Chromatic Adaptation and Color Appearance

Chromatic Adaptation Transform (CAT)

Humans adapt to different illuminants so a white surface appears white under 2700K tungsten and 6500K daylight. Models must account for this when transferring color between images shot under different lighting.

Key adaptation models (ascending accuracy): - Von Kries: per-channel gain applied in LMS cone space. Fast, used in many ICC workflows. - Bradford: modified LMS matrix with improved blue channel behavior. ICC standard. - CIECAM02 / CAM16: full Color Appearance Model including lightness, chroma, hue, contrast, and adaptation. Used for cross-media reproduction.
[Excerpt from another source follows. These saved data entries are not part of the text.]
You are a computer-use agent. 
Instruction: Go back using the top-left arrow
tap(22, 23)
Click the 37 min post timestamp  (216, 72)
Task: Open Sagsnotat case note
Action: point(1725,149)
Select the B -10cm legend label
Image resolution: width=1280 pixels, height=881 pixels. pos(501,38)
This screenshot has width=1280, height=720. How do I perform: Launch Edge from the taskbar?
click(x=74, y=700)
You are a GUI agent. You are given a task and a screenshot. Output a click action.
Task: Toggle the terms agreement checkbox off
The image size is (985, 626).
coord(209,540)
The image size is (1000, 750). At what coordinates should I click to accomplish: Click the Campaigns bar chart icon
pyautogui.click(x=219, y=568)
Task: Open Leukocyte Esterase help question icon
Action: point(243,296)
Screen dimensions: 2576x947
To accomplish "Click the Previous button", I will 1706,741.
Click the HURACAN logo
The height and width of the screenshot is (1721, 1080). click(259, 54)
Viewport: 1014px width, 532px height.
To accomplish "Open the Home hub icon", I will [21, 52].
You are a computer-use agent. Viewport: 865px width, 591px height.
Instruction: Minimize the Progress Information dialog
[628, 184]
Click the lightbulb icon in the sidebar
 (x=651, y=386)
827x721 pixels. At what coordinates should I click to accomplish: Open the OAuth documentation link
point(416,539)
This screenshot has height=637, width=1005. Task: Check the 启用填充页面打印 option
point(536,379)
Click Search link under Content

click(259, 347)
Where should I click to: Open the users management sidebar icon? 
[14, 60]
# Von Kries chromatic adaptation (D50 → D65)
import numpy as np
# Convert sRGB to XYZ (simplified):
# Apply Bradford matrix to XYZ
# Scale LMS channels by ratio of white points
# Invert to get adapted XYZ
# Formula: LMS_adapted = (LMS_D65 / LMS_D50) * LMS_source

Color Appearance Model (CAM) Dimensions

Attribute Symbol Description
Lightness J Perceived luminance relative to white
Chroma C Colorfulness relative to reference white
Hue h Hue angle in perceptual space
Saturation s Colorfulness relative to own luminance
Brightness Q Absolute perceived luminance
Colorfulness M Absolute colorfulness

For ML: when building perceptual loss functions or scoring models, CIECAM02 attributes correlate better with human preference than CIEDE2000 or simple MSE in RGB.

ICC Color Management Pipeline

ICC Profile Chain

Input device (camera) → [ICC input profile]
  → Profile Connection Space (PCS = D50 XYZ or LAB)
  → [ICC output profile]
  → Output device (display/printer)

PCS is device-independent. Profiles encode characterization of each device. This two-step architecture allows any input → any output without per-pair conversion.

Rendering Intents

Intent Use Case Behavior
Perceptual Photography, general Compresses entire gamut, preserves relationships
Relative Colorimetric Proofing Clips out-of-gamut, maps white points
Saturation Presentation graphics Maximizes saturation, not accuracy
Absolute Colorimetric Reference proofing No white point mapping

Perceptual rendering intent is most relevant for image transfer tasks — it compresses wide-gamut source into narrow-gamut destination while maintaining gradient continuity.

Display Gamut Implications for ML

  • Models trained on sRGB data (≈ Rec.709) cannot generalize to wide-gamut inputs without remapping
  • P3-wide monitors on macOS display sRGB content with inflated saturation unless ICC management is active
  • Training data from mixed-gamut sources requires normalization to a common PCS before use

Gotchas

  • Complementary color rendering inconsistency: diffusion models trained on internet data under-represent high-saturation complementary combinations (these are rare in photography). Force with stronger prompts or LoRA-trained color style.
  • sRGB training data gamut limitation: most diffusion models are trained on sRGB data and cannot generate colors outside that gamut even when prompted for wide-gamut colors (neon greens, deep saturated purples). This is a dataset artifact, not a model failure.
  • Local vs radiation confusion in correction: auto color correction applied naively shifts both local and radiation components together. Always segment or estimate illumination map before correcting for consistent results.
  • Hue vocabulary mismatch: "cerulean" and "cobalt" mean specific wavelengths to artists but may be interpreted inconsistently by diffusion models trained on non-specialist captions. Test empirically; hex-to-name mappings from CSS/web vocabulary are more reliably rendered.
  • Von Kries fails with large adaptation shifts: Von Kries adaptation works well for small illuminant shifts (e.g., 5500K → 6500K) but degrades for large shifts (e.g., tungsten 2700K → daylight). Use Bradford or CIECAM02 for cross-condition color transfer pipelines.